Esse mercado não tem estatística oficial consolidada sobre cessões. CNJ e Banco Central não publicam quantos precatórios são vendidos, nem a que desconto — o que abre espaço pra operações amadoras.

O CNJ mantém o Fórum Nacional de Precatórios (Fonaprec)(abre em nova aba), com normas e documentos oficiais sobre o procedimento de precatórios.

Antes de assinar qualquer cessão, exija um contrato detalhado, com valor, prazo e forma de pagamento por escrito.

Confira o CNPJ ativo e os dados societários da empresa compradora, além da documentação completa do seu precatório. Veja o checklist completo de cuidados antes de vender.

Empresa séria explica de onde vem o desconto, cita a Selic como índice de correção e nunca promete 'furar a fila' por meios informais.

Seu honorário é um ativo financeiro — não só um número de processo

Depois da EC 113, o precatório de honorários passou a se comportar como um ativo financeiro marcado pela Selic, com valor, prazo e risco mensuráveis.

Isso muda a forma como o escritório deveria olhar pra esse crédito: não é só 'um processo esperando', é uma posição no seu balanço que pode ser rebalanceada.
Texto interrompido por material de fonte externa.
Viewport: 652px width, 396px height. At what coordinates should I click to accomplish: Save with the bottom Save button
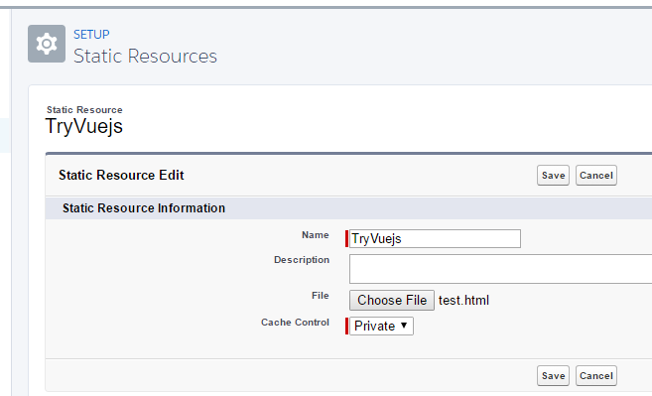tap(553, 375)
Você pode vender uma parte do valor e manter o restante, transformando um crédito travado em capital de giro imediato pra equipe, marketing ou novos casos. Entenda mais sobre venda de precatórios para advogados.

Não deixe seu caixa refém da fila

O cenário atual — Selic como índice, limite anual de pagamento, prioridade escalonada pela EC 114 — não deve mudar radicalmente no curto prazo.

Esperar não é uma decisão neutra: mantém seu escritório subcapitalizado enquanto concorrentes que já anteciparam honorários usam esse capital pra crescer.

Advogado: simule a antecipação dos seus honorários e veja, em minutos, quanto você pode receber agora.

Perguntas frequentes sobre antecipação de honorários advocatícios

Honorário advocatício pode ser vendido separado do precatório do cliente?

Sim. O honorário destacado é um crédito autônomo do advogado, distinto do crédito principal do beneficiário da ação, e pode ser negociado separadamente.

Vender meus honorários prejudica o pagamento do meu cliente?

Não. A cessão do honorário não altera valor nem cronograma de pagamento do crédito principal — são créditos independentes.

Preciso de autorização do tribunal para ceder meu honorário?

Não existe homologação de mérito. A cessão produz efeitos a partir da comunicação formal, por petição protocolada, ao tribunal e ao ente devedor.

Qual a diferença entre RPV e precatório pra fins de honorário?

RPV é o instrumento pra valores até um teto legal, com pagamento mais rápido. Acima do teto, o valor vira precatório e entra na fila geral — não são a mesma coisa.

Posso fracionar meu precatório pra me enquadrar no teto de RPV?

Não, o fracionamento é vedado pela Constituição. A lei permite apenas renunciar voluntariamente ao valor excedente, recebendo só a parte compatível com o teto de RPV.

Existe imposto sobre a venda de honorários em precatório?

Sim, há incidência tributária sobre o ganho na operação, e as regras variam conforme a estrutura da cessão — vale confirmar a orientação específica antes de fechar negócio.